Mr Lamb said: "The experience of last week reinforces the case for keeping the sirens along the coast, which are threatened with being scrapped at a time when we all know the threat of these events is increasing."

Clive Stockton, who lives in neighbouring Happisburgh and is North Norfolk District Council's cabinet member for coastal issues, said the Environment Agency system failed to take into account all the factors.

Many of the concerns were aired at a public meeting in Walcott yesterday afternoon, where Paul Morse, county councillor for the area, said: "Walcott was let down, it didn't feel like there was a co-ordinated response. There were wonderful examples of self-help, but if the system had worked people could have left in a much more orderly way."

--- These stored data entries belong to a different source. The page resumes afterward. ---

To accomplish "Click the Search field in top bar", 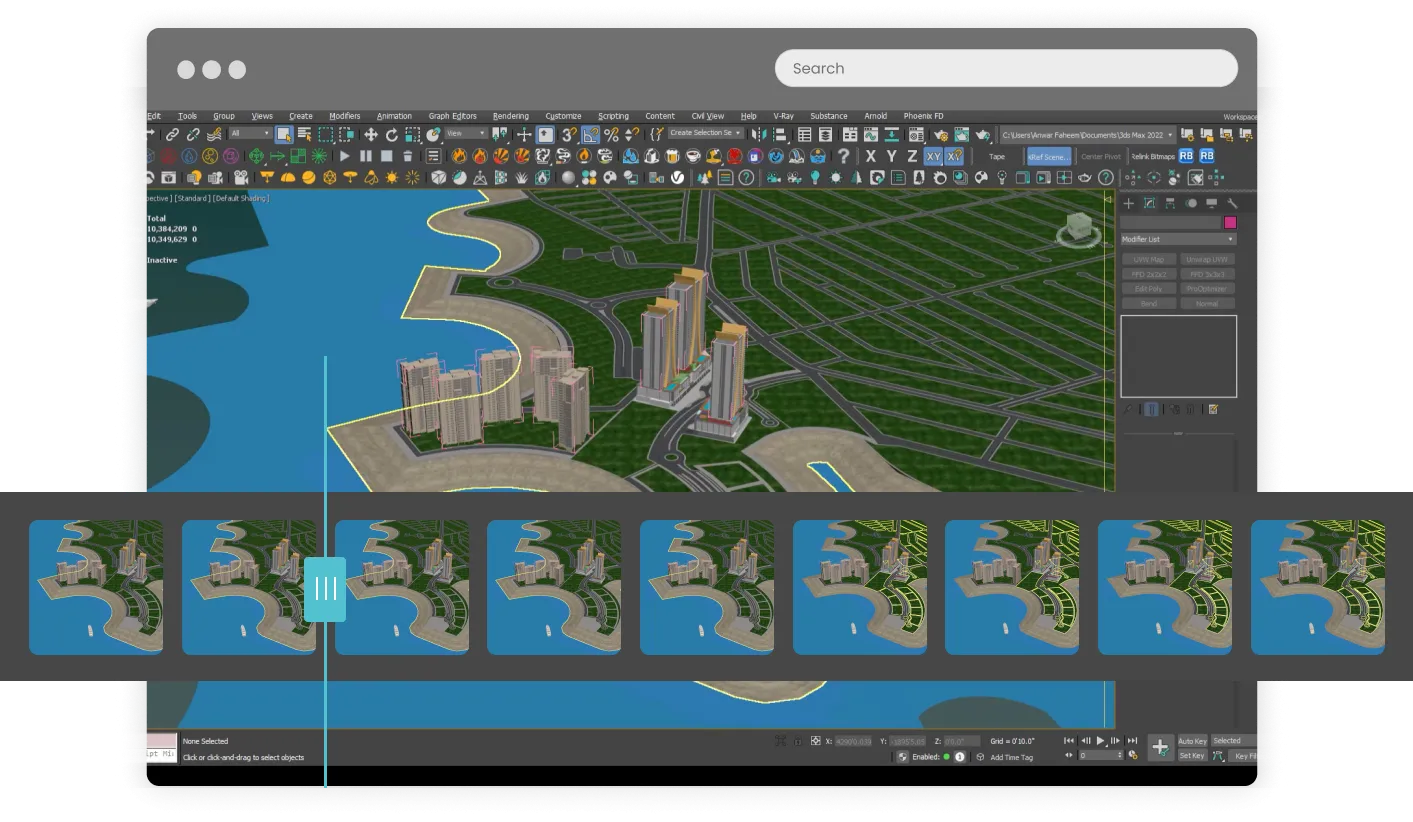I will pos(1006,68).
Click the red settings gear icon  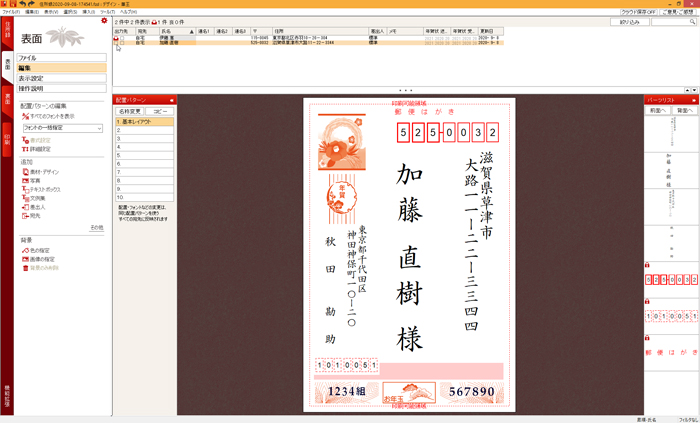tap(104, 21)
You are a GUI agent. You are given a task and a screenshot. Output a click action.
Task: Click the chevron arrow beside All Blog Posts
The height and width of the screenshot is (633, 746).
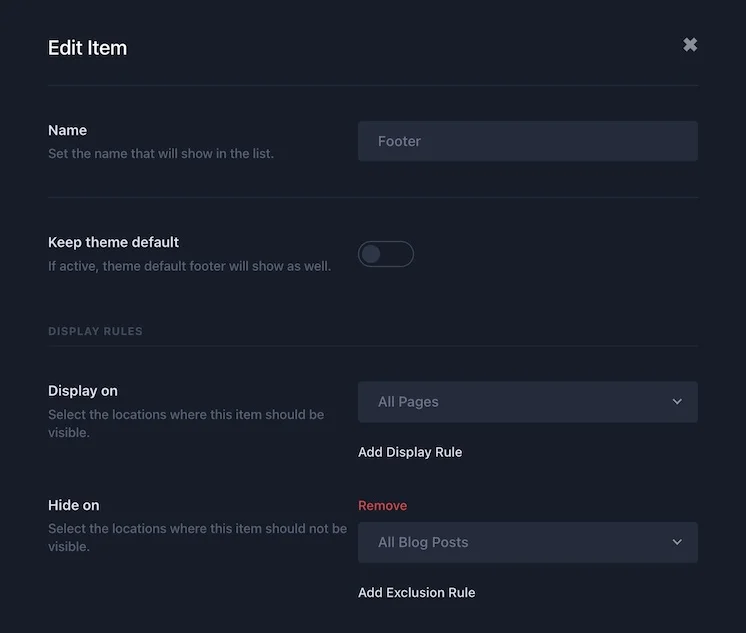click(x=677, y=542)
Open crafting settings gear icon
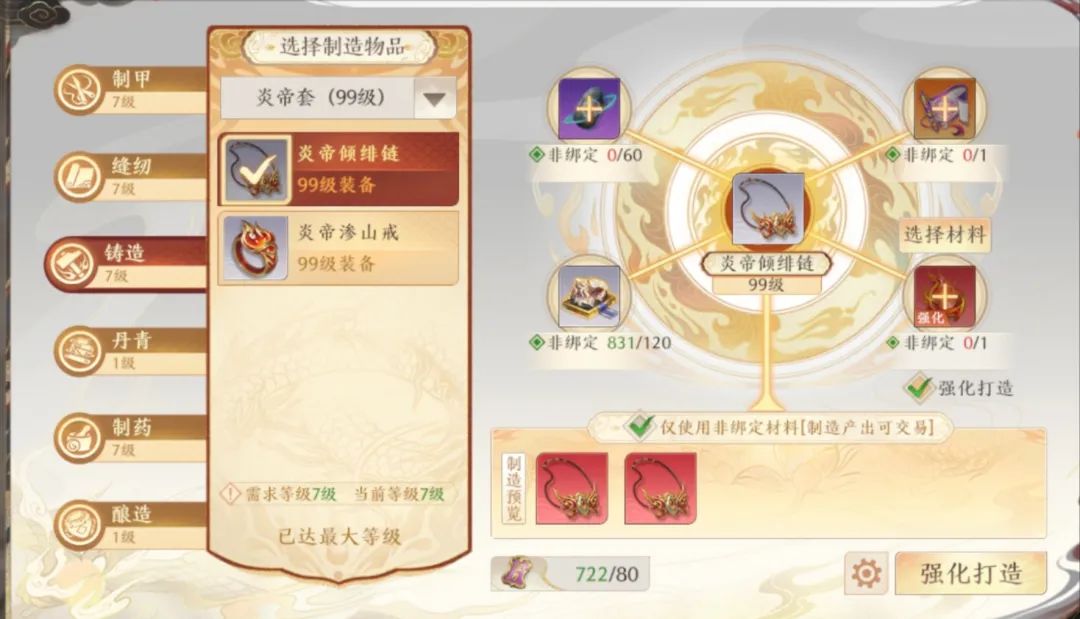 [x=866, y=573]
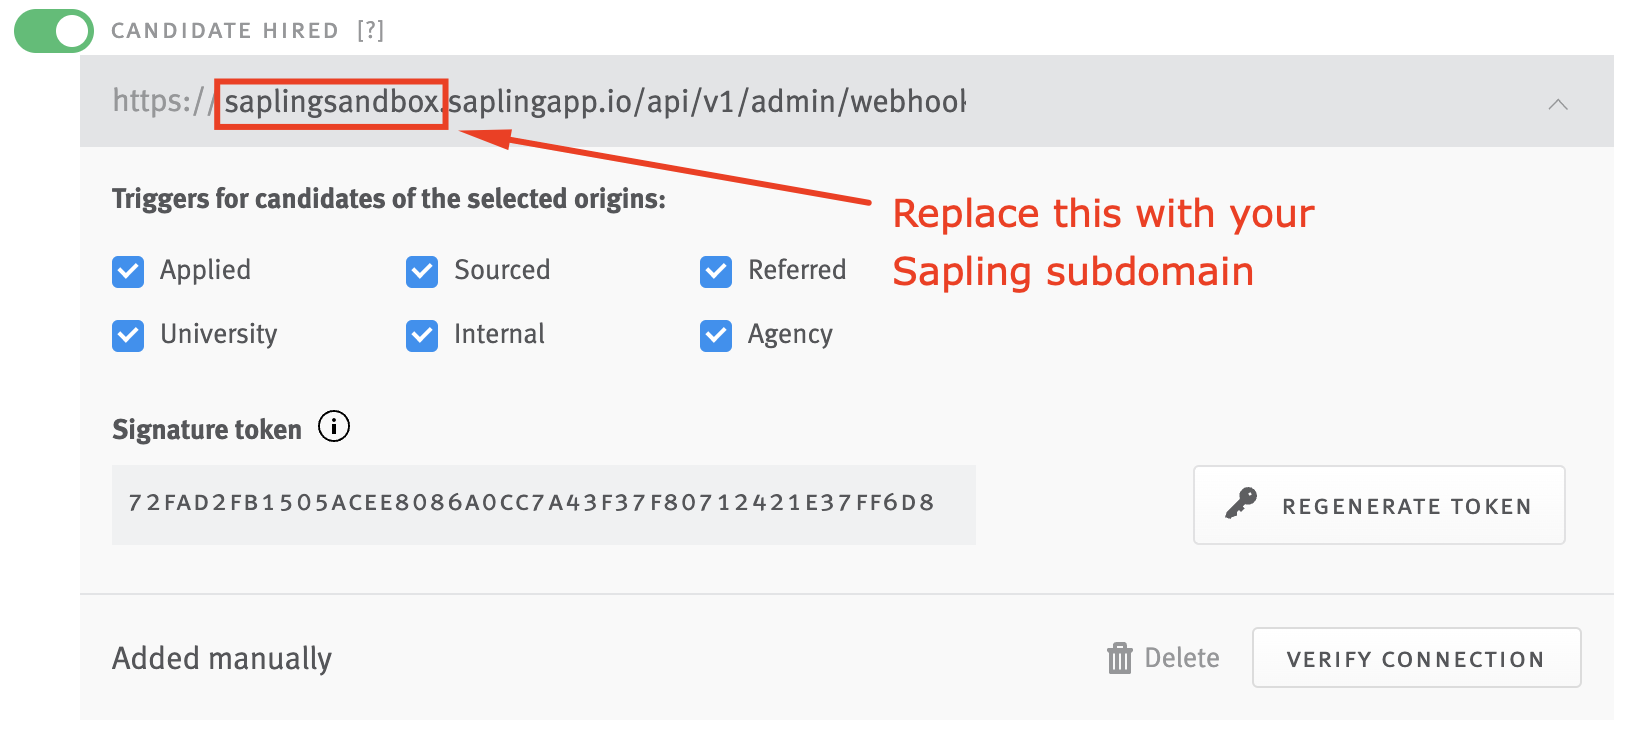
Task: Click the key icon on Regenerate Token
Action: (1241, 503)
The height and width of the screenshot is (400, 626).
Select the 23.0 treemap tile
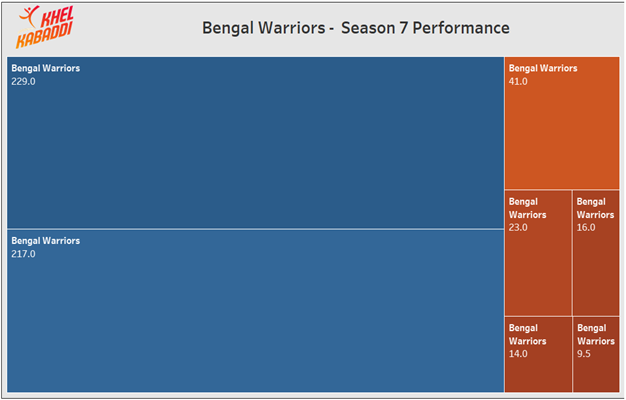(x=538, y=253)

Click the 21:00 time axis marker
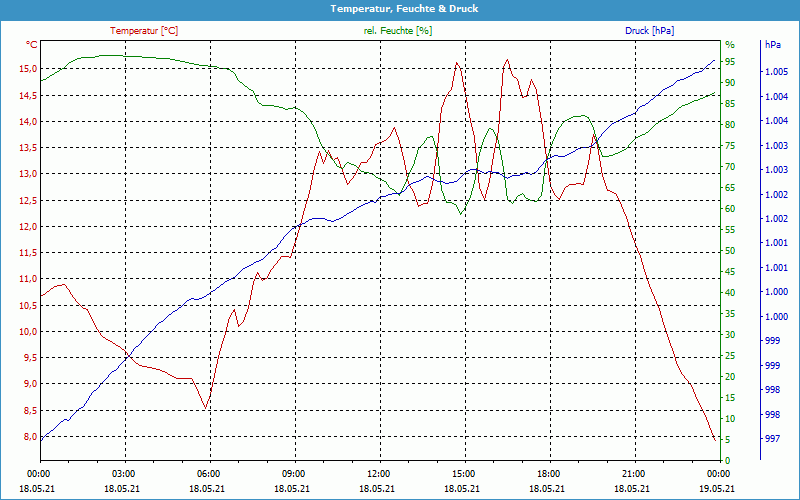pyautogui.click(x=633, y=474)
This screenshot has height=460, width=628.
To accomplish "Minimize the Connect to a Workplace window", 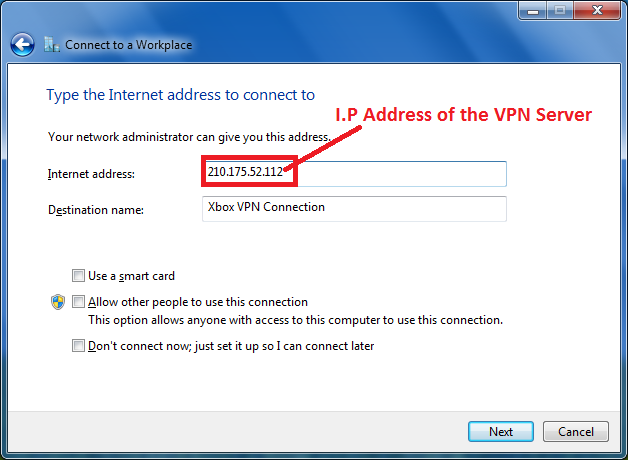I will [532, 10].
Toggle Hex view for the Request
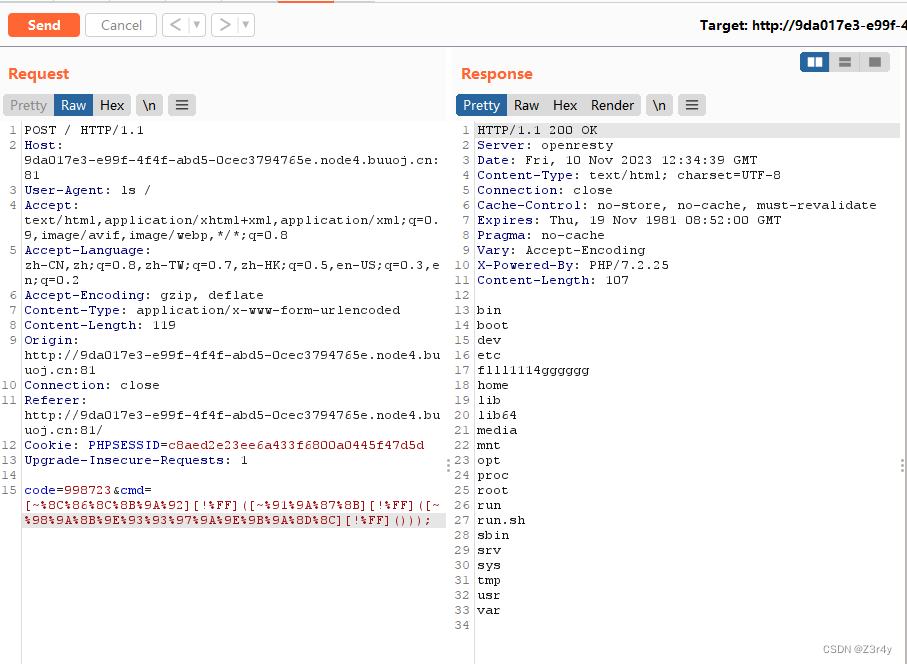The height and width of the screenshot is (664, 907). (111, 104)
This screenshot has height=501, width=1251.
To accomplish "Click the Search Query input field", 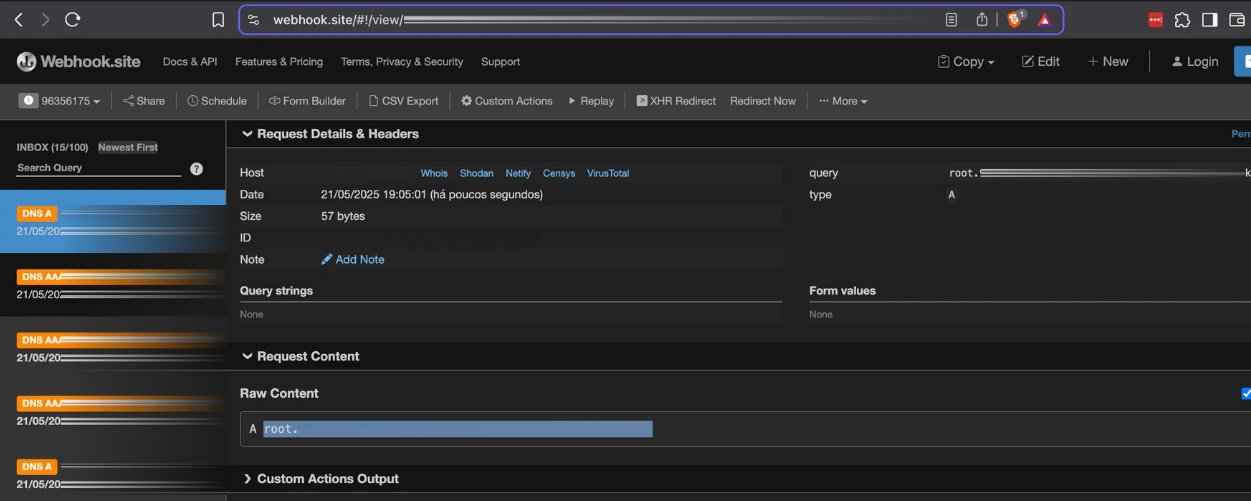I will click(98, 168).
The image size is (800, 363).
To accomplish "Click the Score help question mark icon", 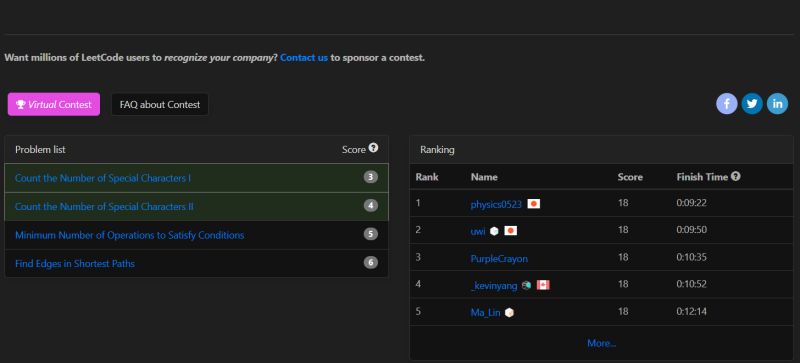I will tap(373, 148).
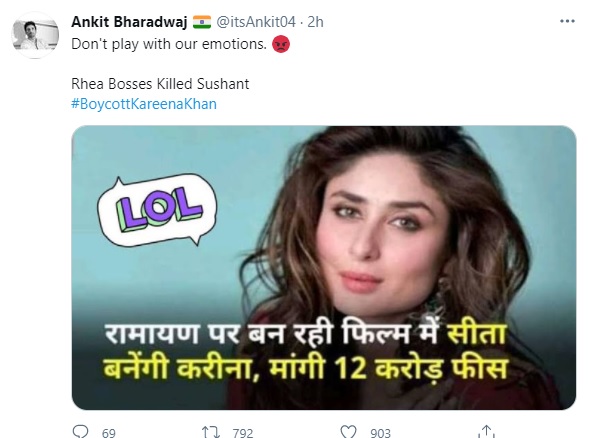
Task: Open the @itsAnkit04 handle link
Action: [x=256, y=22]
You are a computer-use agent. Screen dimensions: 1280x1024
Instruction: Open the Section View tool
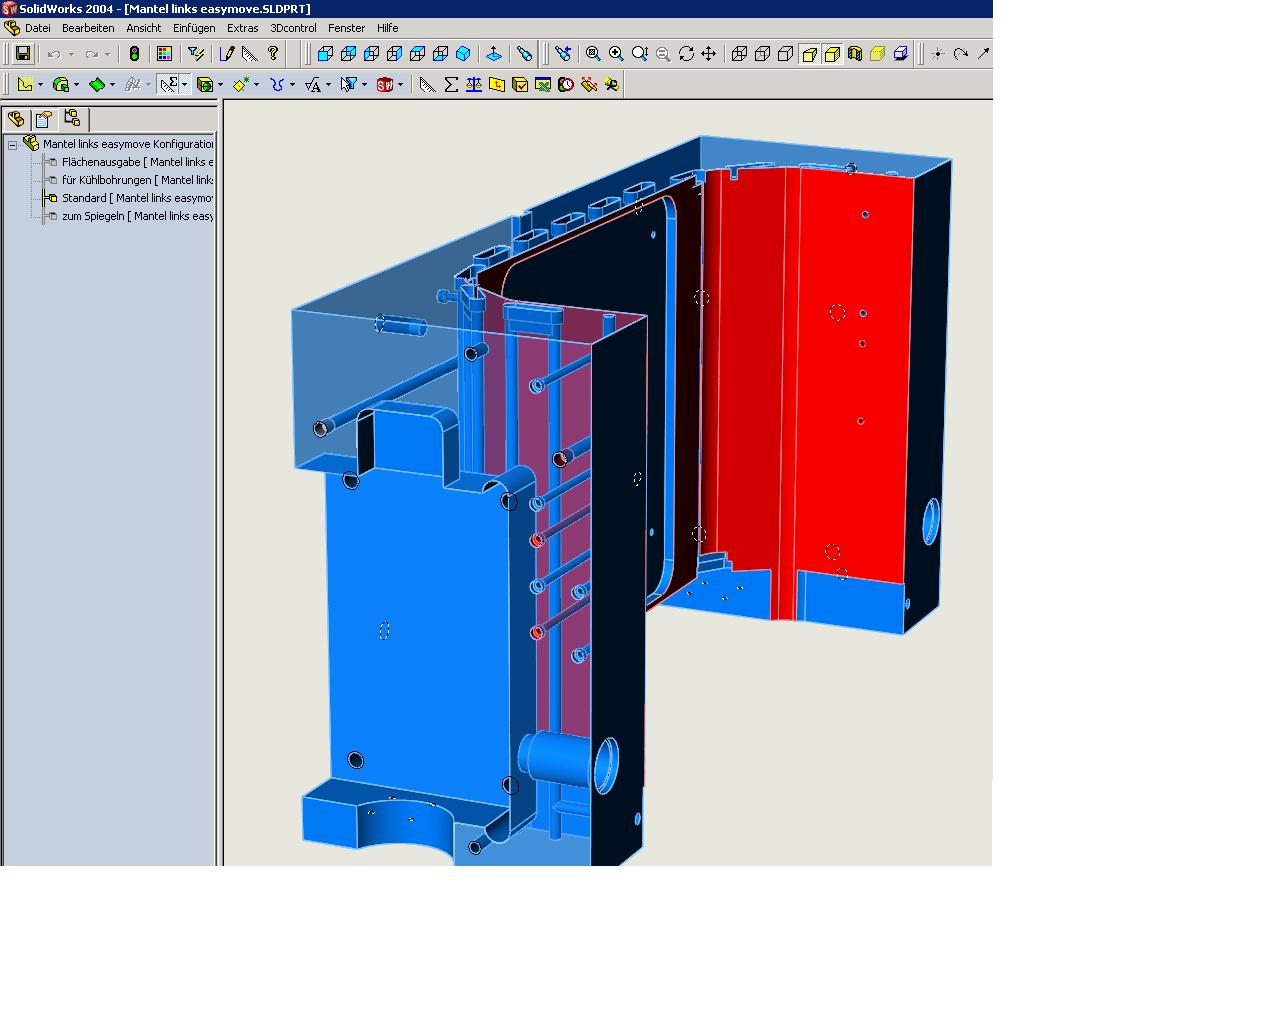(x=855, y=54)
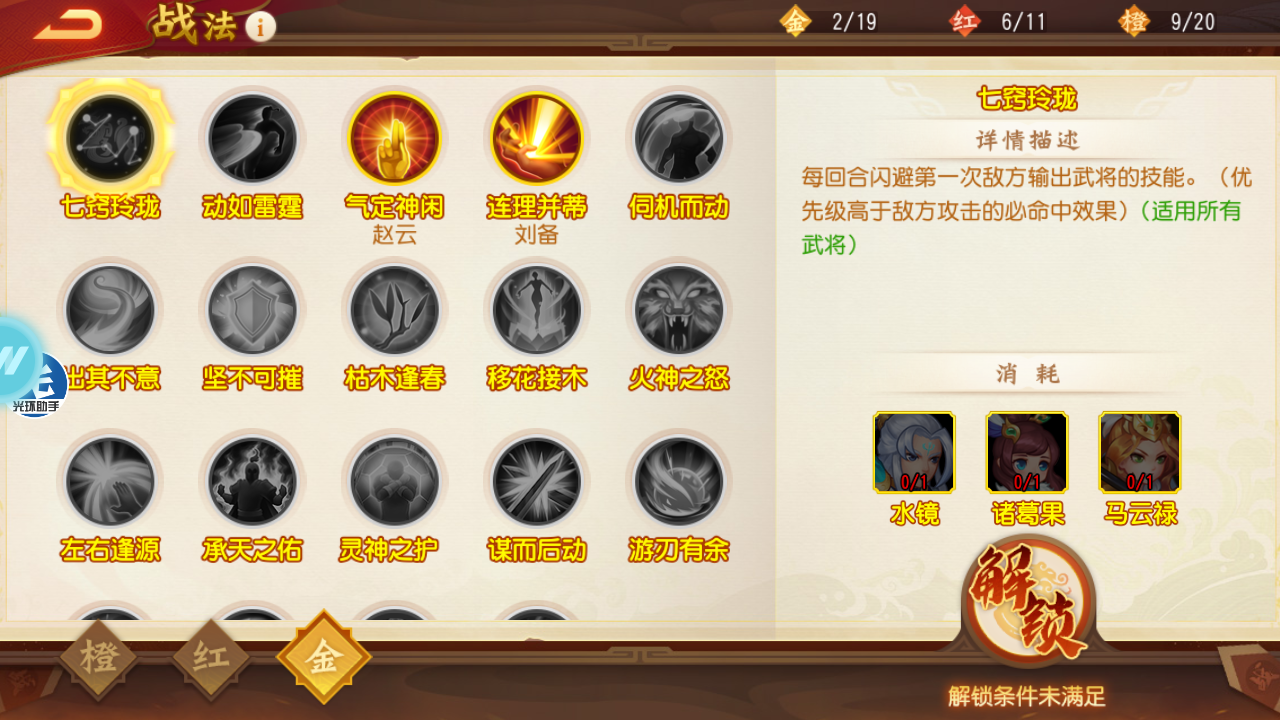1280x720 pixels.
Task: Select the 承天之佑 tactic icon
Action: coord(252,482)
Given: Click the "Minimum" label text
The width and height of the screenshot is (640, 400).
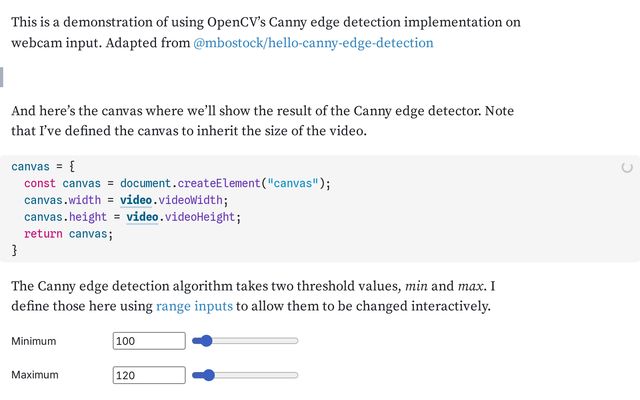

Lee Garrigan, district councillor for Walcott, said people in the village had felt "abandoned" by recent events.

One member of the public said during the meeting: "Everybody knows that the lack of sirens that night was a cock-up. The flood wardens on the ground knew they were necessary, asked for them to be turned on and were told 'no'. What happens next time?"

Environment Agency spokesman Rita Penman told the EDP: "The water levels have been higher before and there has

been no flooding. This was caused by a combination of the large waves, minimal beach material, which absorbs the shock of the waves, a lack of drainage in the town and the wind direction.

"We are reviewing our procedures to allow for this unusual sequence of events in the future so that we can put out a flood warning if that is necessary."